Required task ::
Copy everything from the line containing "The image size" down to the line containing "[x=126, y=118]", switching "Cameras" to "Lights" and keeping everything else the same. Leave the pictures out.
# START OF Input for this task
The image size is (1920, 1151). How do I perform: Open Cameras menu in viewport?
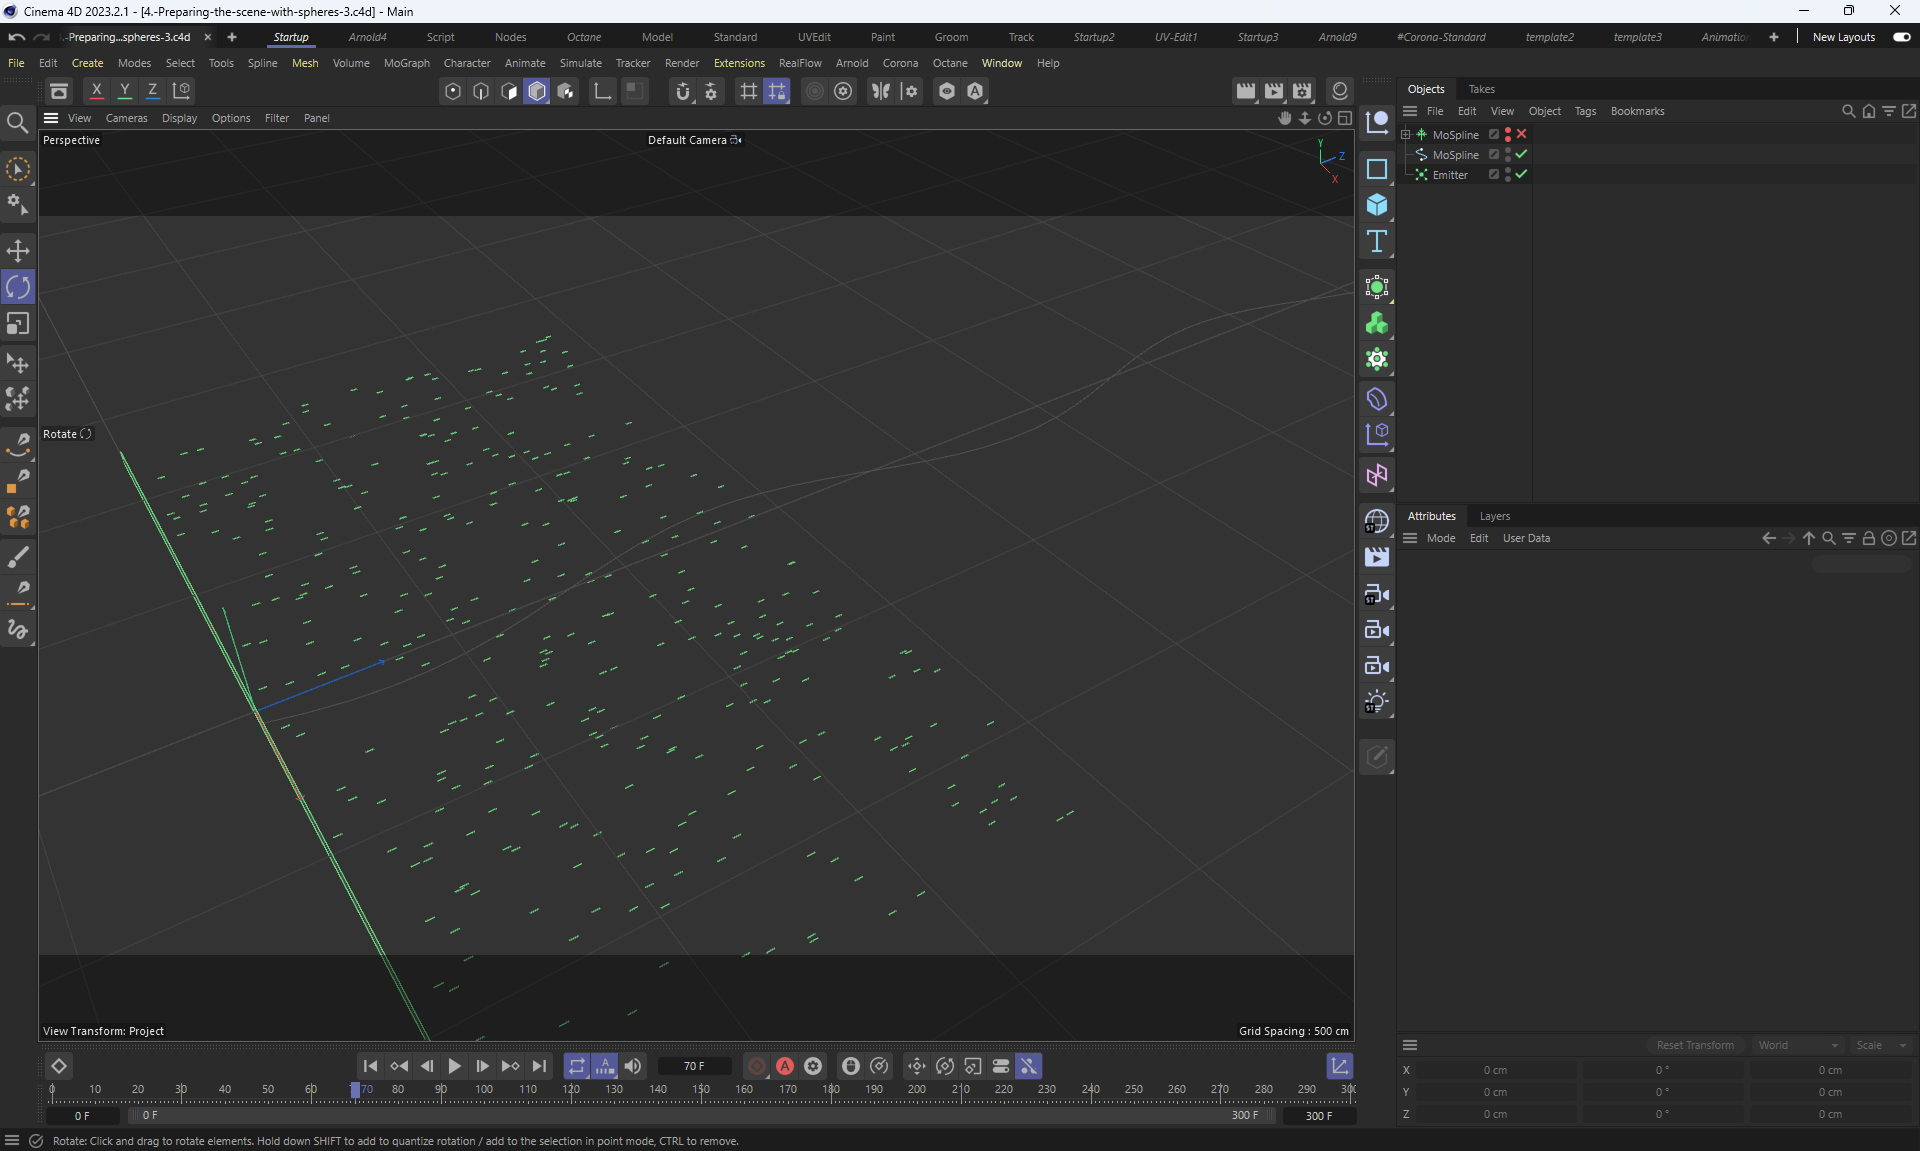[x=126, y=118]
# END OF Input for this task
# START OF Input for this task
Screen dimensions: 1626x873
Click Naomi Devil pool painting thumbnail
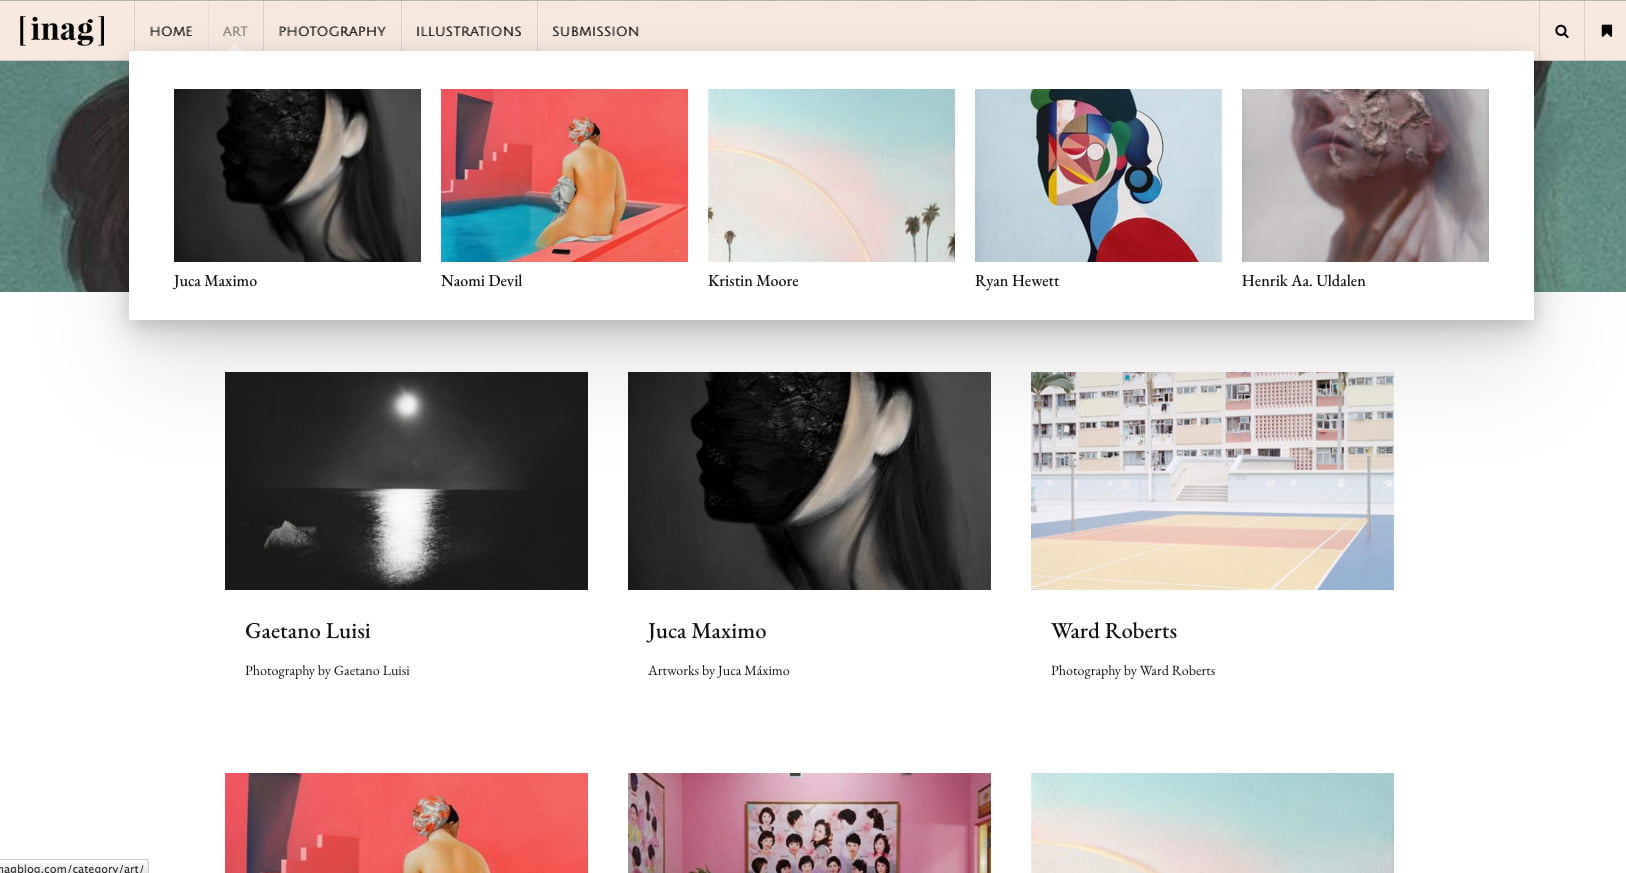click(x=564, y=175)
# END OF Input for this task
Solution for this task ::
The image size is (1920, 1151). How do I perform: Open Lights menu in viewport?
[x=126, y=118]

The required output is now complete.